The following key statistics show some of the demographic changes that are expected in the next 30 years.
- In 2022 National Census found the number of people over 80 years of age increased by 25% since the 2016 census.
- in the 2022 national census Percentage of persons with disabilities was 22% up from 15% in 2016 census
- Projected number of people aged 65+ doubling to almost 1.6 million in Ireland by 2051
- Its projected that children born today will live to 100 years
Within the coming decades in Europe and Ireland, the number of people who are available and capable of assisting and caring for older people will decrease considerably. While the number of people living with physical, sensory, mental health or intellectual and neuro diverse conditions is increasing, as is the life expectancy of people with particularly severe or multiple impairments.
Universal Design creates inclusive design solutions and promotes accessibility and usability, allowing people with all levels of ability to live independently. The ability of a person to remain as independent as possible can be influenced by how accessible and usable products, services and environments are. Factors that promote independent living, such as universal design, have a key role to play in dealing with this global phenomenon.

**GIVEN DATA**:
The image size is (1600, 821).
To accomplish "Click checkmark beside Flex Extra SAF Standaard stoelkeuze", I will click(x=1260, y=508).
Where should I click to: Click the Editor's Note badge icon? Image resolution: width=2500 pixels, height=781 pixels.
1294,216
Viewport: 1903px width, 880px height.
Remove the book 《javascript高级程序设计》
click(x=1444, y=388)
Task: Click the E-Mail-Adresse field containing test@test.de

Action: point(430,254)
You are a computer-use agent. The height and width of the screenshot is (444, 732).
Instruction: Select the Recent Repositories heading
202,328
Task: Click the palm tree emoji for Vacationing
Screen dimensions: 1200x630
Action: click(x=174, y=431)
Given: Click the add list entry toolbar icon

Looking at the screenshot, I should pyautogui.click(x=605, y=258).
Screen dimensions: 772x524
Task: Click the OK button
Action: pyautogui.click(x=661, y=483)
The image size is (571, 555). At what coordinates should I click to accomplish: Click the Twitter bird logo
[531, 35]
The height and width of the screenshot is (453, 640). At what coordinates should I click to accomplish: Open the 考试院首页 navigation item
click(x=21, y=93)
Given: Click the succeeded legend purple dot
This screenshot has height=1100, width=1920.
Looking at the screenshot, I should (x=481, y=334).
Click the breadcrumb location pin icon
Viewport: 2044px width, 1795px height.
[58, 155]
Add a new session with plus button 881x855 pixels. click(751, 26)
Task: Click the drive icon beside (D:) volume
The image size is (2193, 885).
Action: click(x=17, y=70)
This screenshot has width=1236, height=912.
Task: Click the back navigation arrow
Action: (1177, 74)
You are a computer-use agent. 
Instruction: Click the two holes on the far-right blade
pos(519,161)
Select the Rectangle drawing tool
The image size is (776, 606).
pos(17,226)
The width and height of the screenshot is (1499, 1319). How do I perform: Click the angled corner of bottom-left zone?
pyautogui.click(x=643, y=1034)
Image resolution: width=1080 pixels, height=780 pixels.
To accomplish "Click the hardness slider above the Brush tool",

**SHORT TASK A**:
According to the text on demographic change, by what percentage did the number of people over 80 years of age increase from the 2016 census to the 2022 census?
**SHORT TASK B**:
For each statement, answer yes or no depending on whether it agrees with the text on demographic change, and quote the words that decide it.
(i) The 2022 census recorded 22% of persons as having disabilities.
(ii) The number of people able to care for older people is expected to grow in the coming decades.
(iii) The number of people aged 65+ in Ireland is projected to reach almost 1.6 million by 2051.
**SHORT TASK C**:
Write the next part of the text on demographic change, picking up after its final sentence.
The items that come after the text on demographic change are separate material.

**EXPECTED OUTPUT A**:
It increased by 25%.

**EXPECTED OUTPUT B**:
(i) Yes: "Percentage of persons with disabilities was 22% up from 15% in 2016 census"
(ii) No: "the number of people who are available and capable of assisting and caring for older people will decrease considerably"
(iii) Yes: "Projected number of people aged 65+ doubling to almost 1.6 million in Ireland by 2051"

**EXPECTED OUTPUT C**:
Ability as a Continuum
Universal Design assumes that the range of human ability is ordinary, not special.
Elaine Ostroff, 2001
No two people are the same and no two people have exactly the same ability. The considerable variation that exists between people can be influenced by both external and internal factors. Ability can vary according to the type of activity in which a person is participating or the environment in which that person is carrying out the activity.
Every person experiences reduced functioning at some stage during his or her lifetime. For example, "noisy environments can impair a person’s hearing; dimly lit rooms can impair a person’s vision; and having the flu can reduce a person’s stamina"
A Universal Design approach therefore requires an appreciation of the varied abilities of every person and to design in such a way that the resulting product, service or environment can be accessed, understood and used by everyone regardless of age, size, ability or disability.
Participation in Society
In this technological age, the skills required to participate in society are becoming increasingly complex. As each technological innovation is adopted, the risks to people who cannot or do not adopt, of being excluded from accessing a whole range of financial, state, social, cultural services or amenities increases. Technology is increasingly embedded into the built environment and products so that the lines of what is specifically product, ICT or building design have become blurred.
In order to facilitate people with differing abilities, of differing ages and sizes within society, systems and buildings must be designed with the user at the centre of the design process, from the very beginning, throughout the whole process and not just at user trials. A universally designed environment promotes equality and makes life easier and safer for everyone.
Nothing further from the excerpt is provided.